Coping strategies for internal guilt may be acknowledging that guilt and spending some time identifying where it is coming from. For guilt that is coming from an outside source, you may need to put boundaries in place to safeguard your time and mental health.
How do you heal yourself from guilt?
Everyone feels guilty from time to time, but if you are experiencing toxic guilt and beating yourself up over small mistakes, it can dictate the decisions you make in your daily life. This type of guilt can be debilitating and may even lead to major depression. To heal, it can help to work with a therapist who can help you explore where this guilt is coming from and coping mechanisms to overcome it. Keep them up to date with your progress, and you may start to see improvement after a few sessions.
How do you accept feelings of guilt?
Learning the root of intense guilt can help you accept and manage it. To help you determine where your guilt is coming from, ask yourself some questions. What happened to make me feel guilty? What exactly do I feel guilty about? Did I really do something I shouldn’t have, or is that just how I’m perceiving it? Is someone else making me feel guilty? Once you are better able to understand what is causing your guilt, you may be able to accept it.
How do I let go of guilt and regret?
Overcoming guilt and regret can be challenging. To do so, it can be necessary to forgive yourself. Focus on self improvement. Try not to live in the past or dwell on your mistakes, and remind yourself that any mistakes that you have made don’t define you.
What is toxic guilt?
Sometimes, a little bit of guilt can have positive outcomes. On the other hand, toxic guilt is intense and disproportionate to the situation. It often involves self-punishment and self-blame and may be associated with high levels of perfectionism. Toxic guilt can be ongoing and persistent and can contribute to a negative self talk and significantly impact your well-being.

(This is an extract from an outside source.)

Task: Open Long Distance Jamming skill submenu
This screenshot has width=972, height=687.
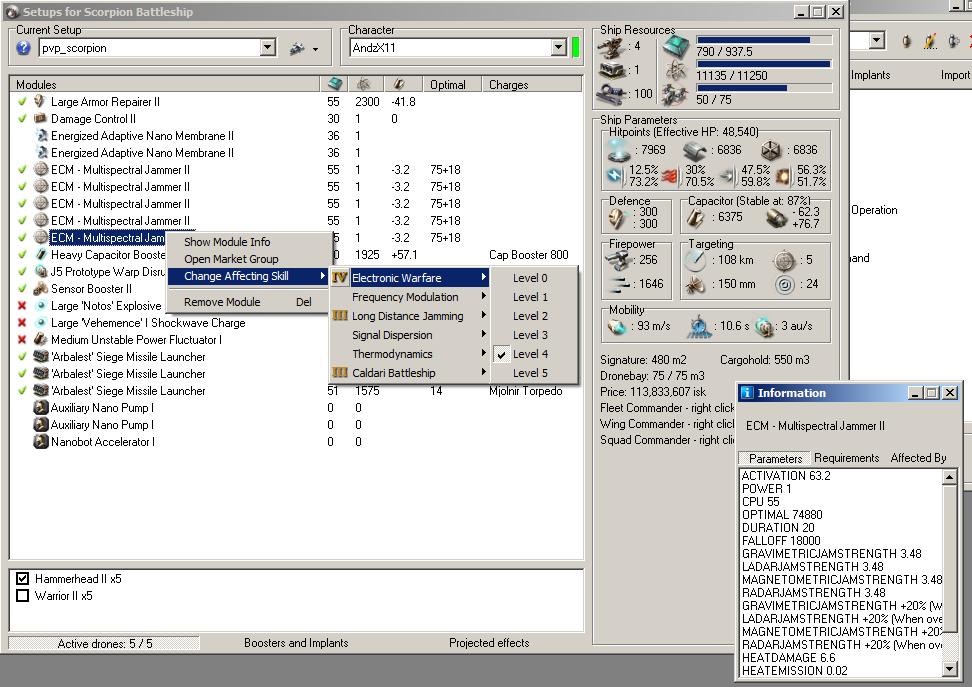Action: 408,316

Where does guilt live in the body?
Everyone experiences guilt differently, so it can be challenging to pinpoint where people experience it. Symptoms of guilt can manifest anywhere in the body as it can affect people in a myriad of mental and emotional ways. Signs of guilt can include anxiety, nausea, headaches, depressed mood, trouble sleeping, facial flushing, emotional outbursts, appetite changes, or being unable to look someone in the eye.
What is the psychology of guilt?
The psychology of guilt may go back to Freud’s theories about the id, ego, and superego. Freud argued that shame and guilt were both connected to anxiety, with guilt being a particular type of anxiety.
What is the root emotion of guilt?
Guilt can be considered its own painful emotion, but it can be tied to self-consciousness, anxiety, depression, remorse, or regret.
How do you break the cycle of guilt?
How you break the cycle of constant feelings of guilt will depend on your situation. If your guilty feelings are internal, it can be helpful to try to forgive yourself, making amends for past mistakes. Have some self compassion, try to avoid self criticism, and remind yourself that these things don’t define you.
If your persistent guilt is external and being caused by someone else, setting boundaries in your everyday life can help. For example, you may need to limit the time you spend with certain family members or tell your boss that you are no longer willing to pick up extra hours.